1988 yılından buyana
hekim sayısının hızla artması ve hastanelerde asistan kadrolarının sınırlı
oluşu uzmanlaşma gereksinmesini bir çıkmaza sokmuştur. Bugün uygulandığı gibi,
mezuniyet sonrası eğitimden sadece asistanlık giriş sınavını kazananları
yararlandırmak çıkar yol değildir. Bu sınavı kazanamayanları özendiği gibi
hekimlik yapamamanın mutsuzluğu içinde bırakmak doğru değildir.
Alınması gereken
önlemlerin başında tıp fakültelerinde uygulamalı eğitime gereken ağırlığı
vererek genç hekimlere mesleklerini uzman olmadan da başarı ile uygulayabilecekleri
güvenini vermektir. Bunun için öğretim üyesi açığını ve eğitim olanakları
eksikliğini kapamak yanında öğrenci sayısını da kabul edilebilir düzeye indirmek
gerekir. Yeterli eğitim gören genç hekimlerin çoğu, başarılı hekimlik yapma
olanakları -örneğin gerekli araç ve gereç, mesleki danışma olanağı, hastaneler
ile işbirliği vb.- elde ederlerse, uzman olmasalar bile mutsuz olmazlar ve hastalara
çok yararlı olurlar. Bunun için tüm hastanelerde uzman ve asistan hekim kadroları
dışında hekim kadroları da bulunmalıdır.Bu uzman olmayan hekimlerin sürekli
eğitimleri bakımından gerekli olduğu kadar, hastane hizmetleri için de yararlıdır.

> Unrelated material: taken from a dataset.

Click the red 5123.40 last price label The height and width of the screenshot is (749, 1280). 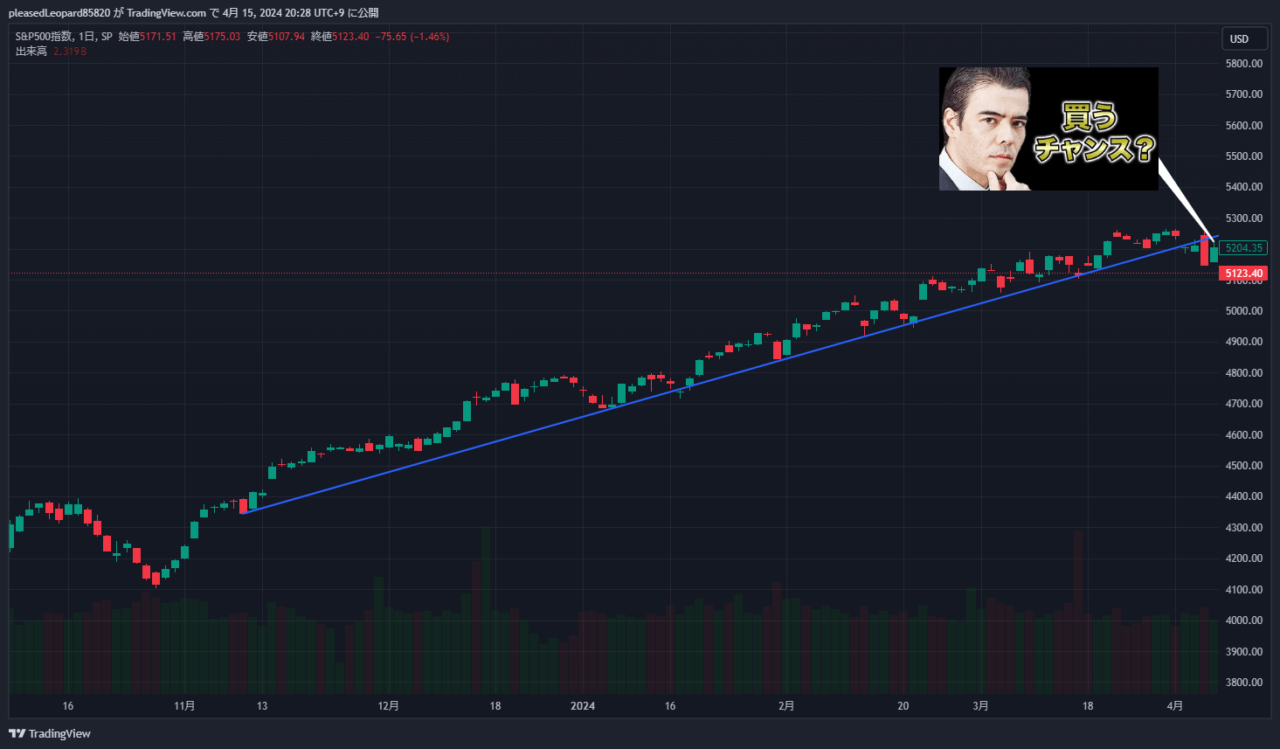[1243, 272]
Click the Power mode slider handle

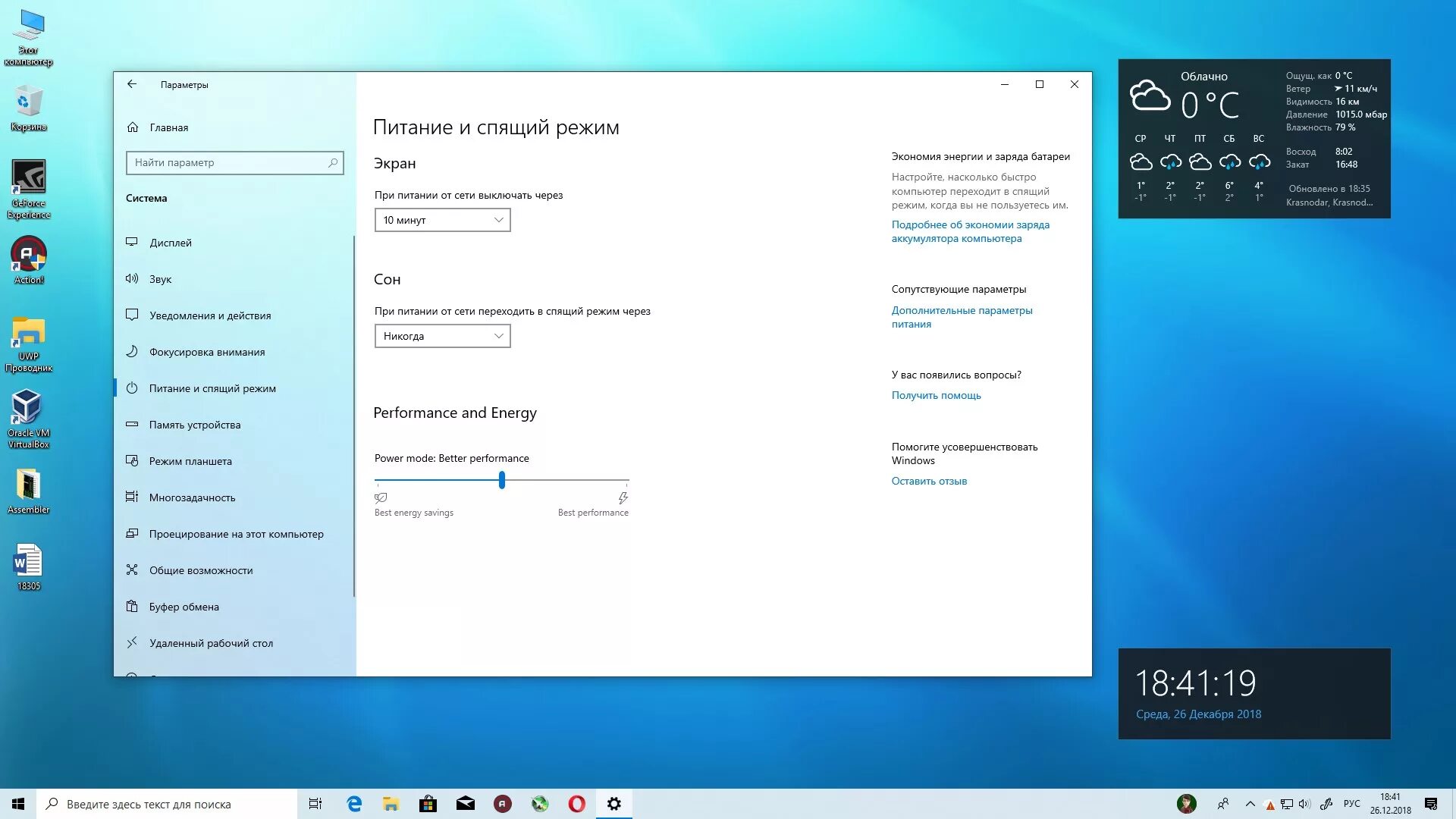coord(502,480)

Son yılarda zorunlu hizmetlilere çalışacakları yer bulunması için başlatılan bu
uygulama kurumlaşmalıdır. Her hekimin en az iki yıl hastanelerde görevli olarak
çalışması olanağı sağlanmalıdır.
Uzmanlık eğitiminde
planlı bir uygulamaya da geçilmelidir. Bu, ülkemizde hiç düşünülmeyen bir
gereksinmedir. Asistanlık hastaneler için yardımcı hekim gücü olarak
düşünülmüştür. Örneğin, bir kalp-damar cerrahi kliniğinde şef, yardımcı
hekime muhtaçtır. Bu, amacı o dalda uzman olmak isteyen bir hekim ile
karşılanacağına, yardımcı hekimler ile karşılanabilir. Bu yolda uygulama
yapılamaz ise, gelecekte her kalp-damar cerrahisi uzmanını çalıştıracak klinik
bulunamaz. İngiltere'de olduğu gibi hastane hekimi (konseofficer) çalıştırarak uzman
olacak asistanların hastane hizmetleri yükü azaltılır ve bilimsel yönden
gelişmeleri de kolaylaştırılmış olur. Bugün asistanların çalışma şartlarının
esirlikten farksız olduğunu söylemek, abartma olsa bile, durumu aydınlığa
kavuşturmak için gereklidir.
Tıpta uzman
yetiştirme sorunları bugünkü durumda kalırsa, ülke ve hükümetler için ileride
büyük sorunlar yaratacağını söylemek için kâhin olmak gerekmez.